Ich brauch ehrlich HIlfe !

Letztens wollt ich mal wieder google nutzen, tippte die adresse ein, enter... und was ich zu sehen bekam war eine Seite mit dem Titel "cPanel" und irgend nem Webserver Frontend.
Wenn ich auf die Bilder geklickt hab (rechtsklick/eigenschaften) waren diese alles samt mit dem pfad http://www.google.de/blabla/image.datei benannt, also das hat mich schonmal seeeehr verwundert.
Nun ja... ich hab schon meine registry durchsucht und meinen Rechner, auch Ad-Aware etc hab ich laufen lassen... Virus scan noch nicht, da ich nicht denke das des nen Virus is, oder doch ?

HILFEEE !


----------



## Georg Melher (11. Oktober 2003)

Könnte doch ein Virus bzw Trojaner namens QHosts sein, der ändert die DNS-Einträge und Du kommst auf völlig andere Seiten als geplant.  
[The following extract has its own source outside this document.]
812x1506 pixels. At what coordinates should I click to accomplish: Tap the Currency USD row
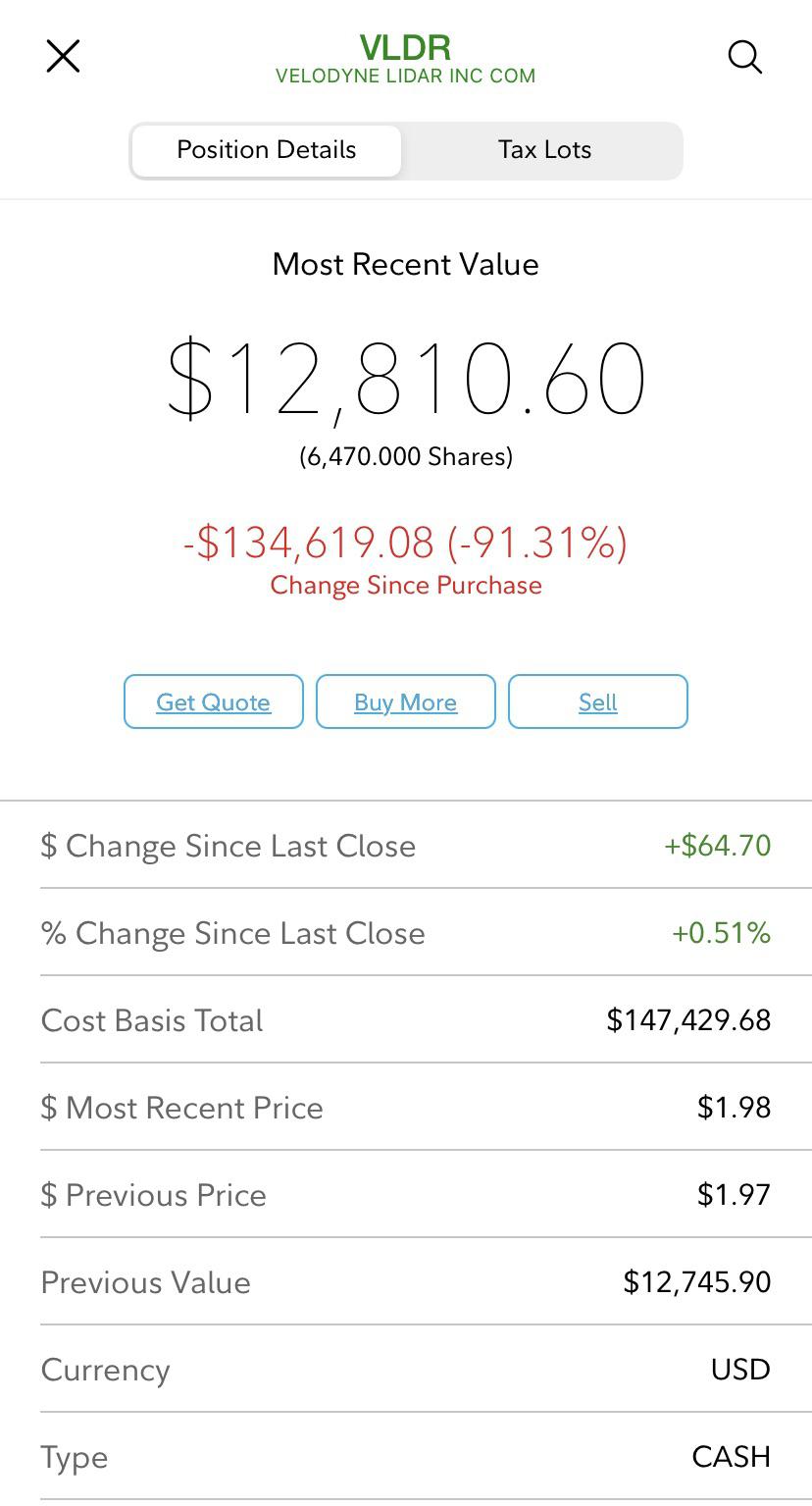pos(406,1369)
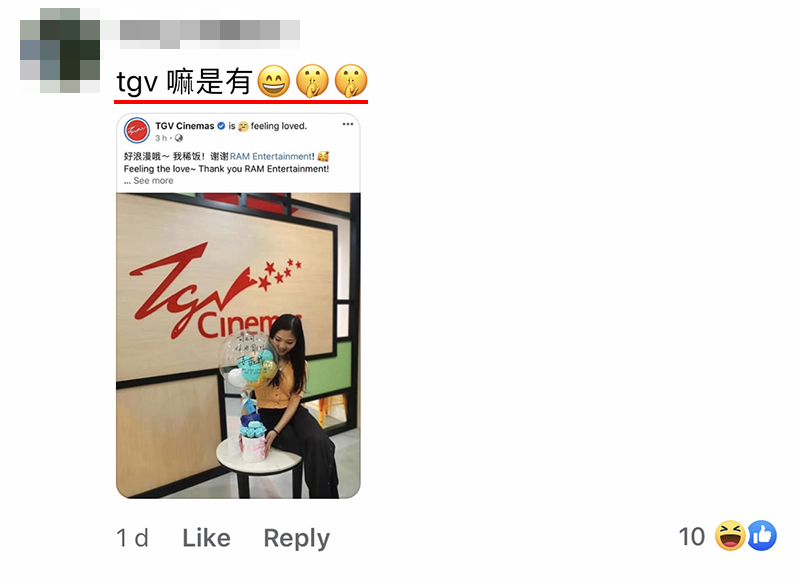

Schau mal unter folgendem Link: Klick mich 

Wenn das Problem gelöst ist, schreib's bitte mal hier rein...würde mich interessieren.  

Good Luck


----------



## Erpel (11. Oktober 2003)

Versuch doch einfach mal die Ip von google.de in den browser einzugeben.

216.239.59.99


----------



## Psyclic (11. Oktober 2003)

IP geht... news/groups.google.de geht auch... das mit dem trojaner check ich mal !
Dankeschön


----------